# PROBLEM TO WORK ON:
Take the line containing "This screenshot has width=535, height=339." and all lines after it, through the end of the material, and repeat them exactly, pictures left out.

# RECORDS SHOWN:
*****

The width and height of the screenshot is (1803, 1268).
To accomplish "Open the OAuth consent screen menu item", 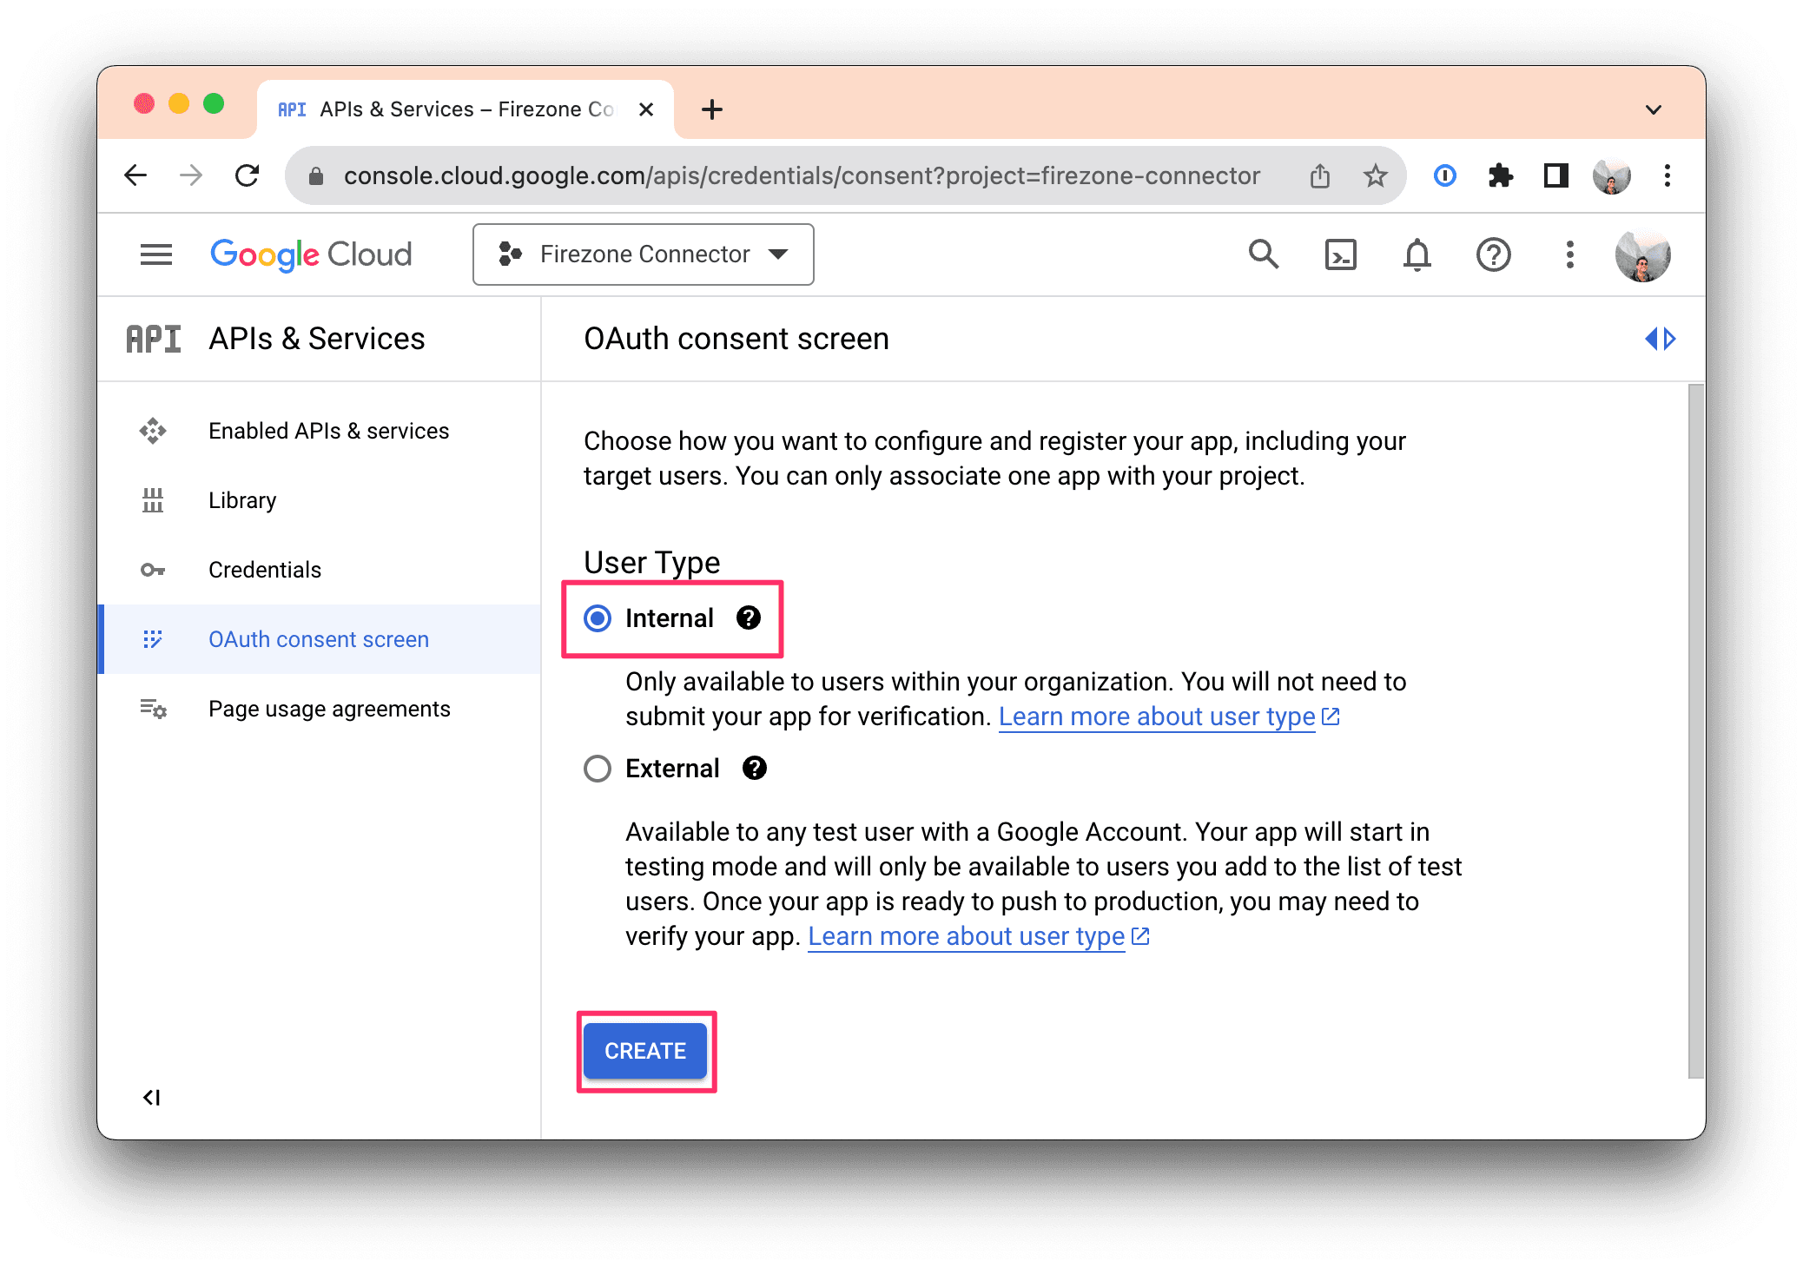I will point(317,638).
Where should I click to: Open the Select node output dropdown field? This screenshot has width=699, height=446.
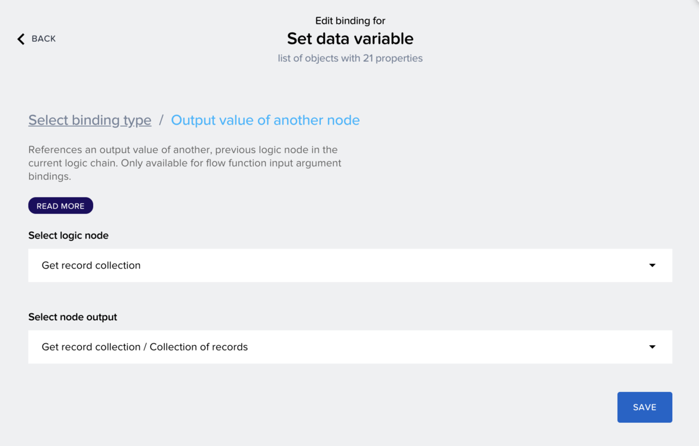coord(350,347)
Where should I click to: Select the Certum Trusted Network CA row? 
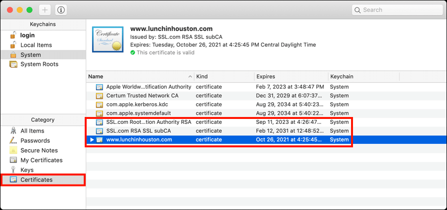tap(135, 95)

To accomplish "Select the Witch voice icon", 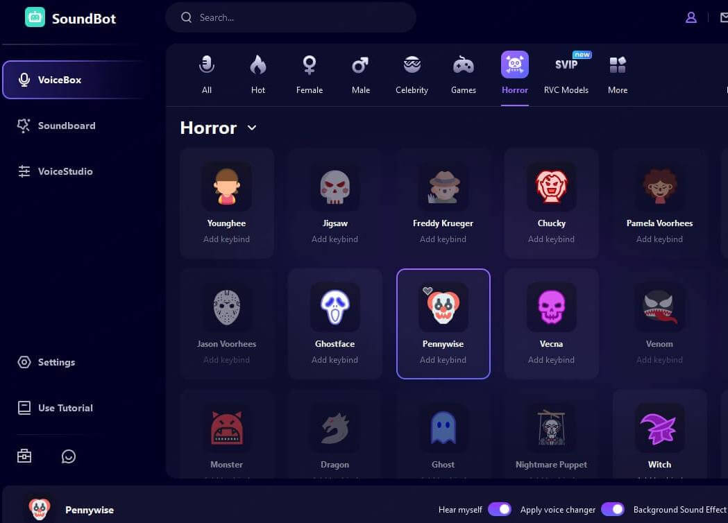I will (659, 428).
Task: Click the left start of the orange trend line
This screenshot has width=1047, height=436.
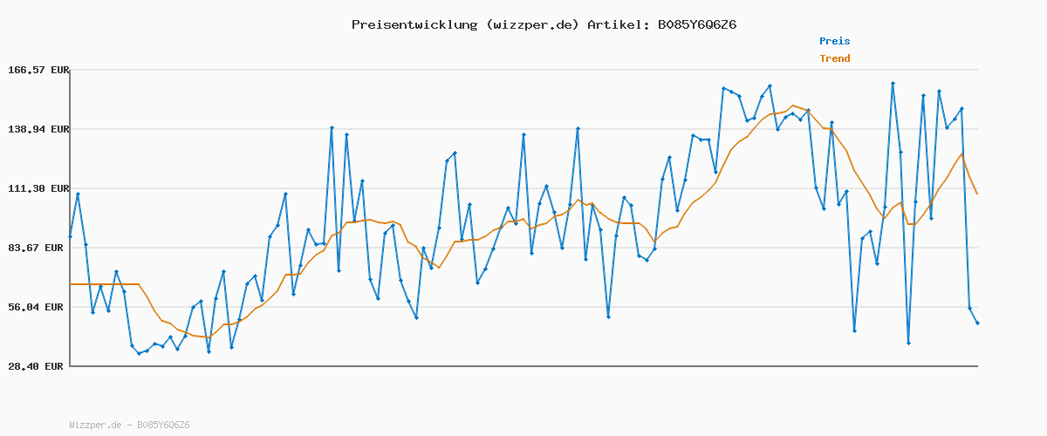Action: tap(72, 284)
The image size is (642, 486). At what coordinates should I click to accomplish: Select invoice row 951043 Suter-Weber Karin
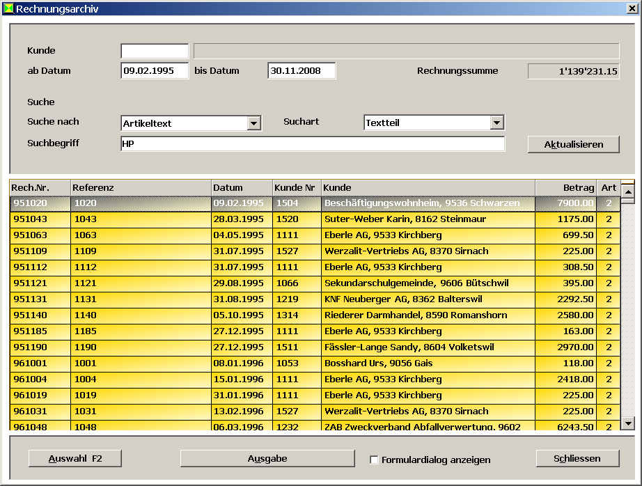(313, 219)
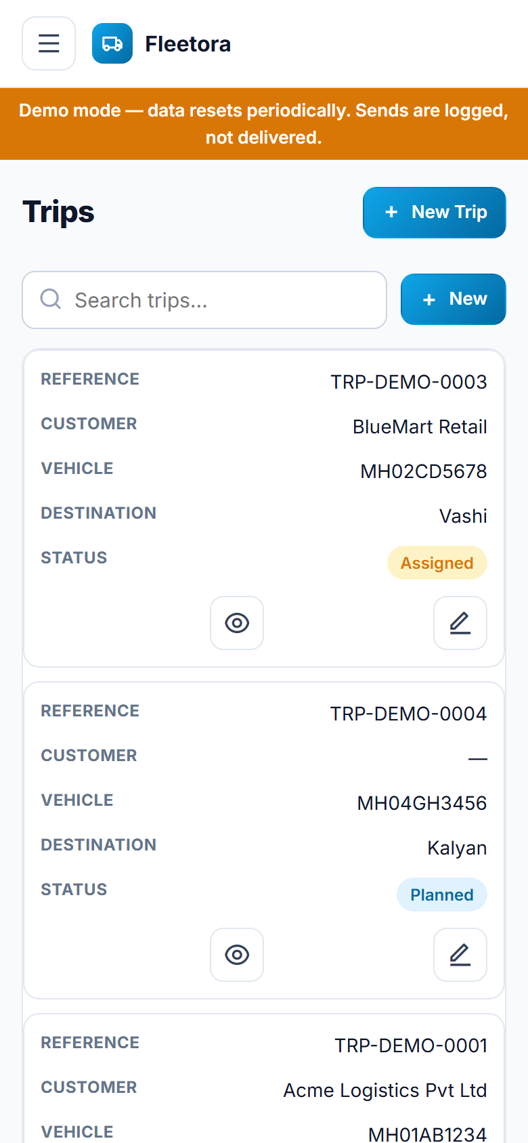Screen dimensions: 528x1143
Task: View trip TRP-DEMO-0003 with eye icon
Action: point(237,623)
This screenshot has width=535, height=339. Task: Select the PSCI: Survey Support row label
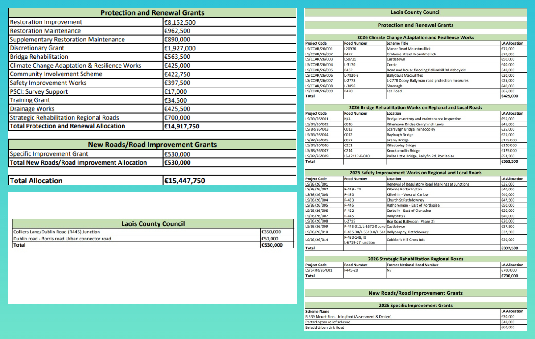click(39, 91)
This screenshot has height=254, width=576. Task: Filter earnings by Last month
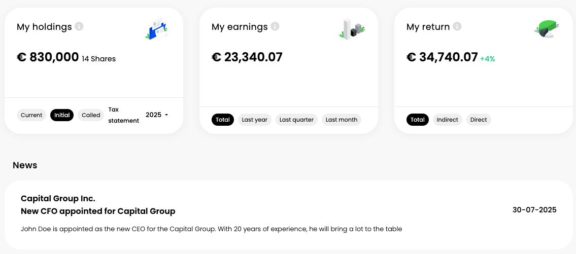(x=342, y=120)
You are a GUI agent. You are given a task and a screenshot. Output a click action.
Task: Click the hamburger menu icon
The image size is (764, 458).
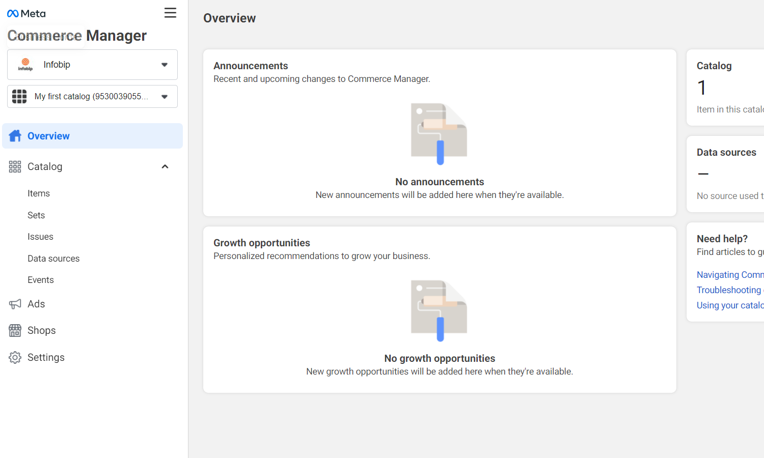170,13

*****

# OUTPUT OF THE EXERCISE:
This screenshot has width=535, height=339. Task: Select the PSCI: Survey Support row label
click(39, 91)
This screenshot has height=254, width=576. Task: Filter earnings by Last month
(x=342, y=120)
You are a GUI agent. You are given a task and a screenshot. Output a click action.
Task: Click the hamburger menu icon
The image size is (764, 458).
170,13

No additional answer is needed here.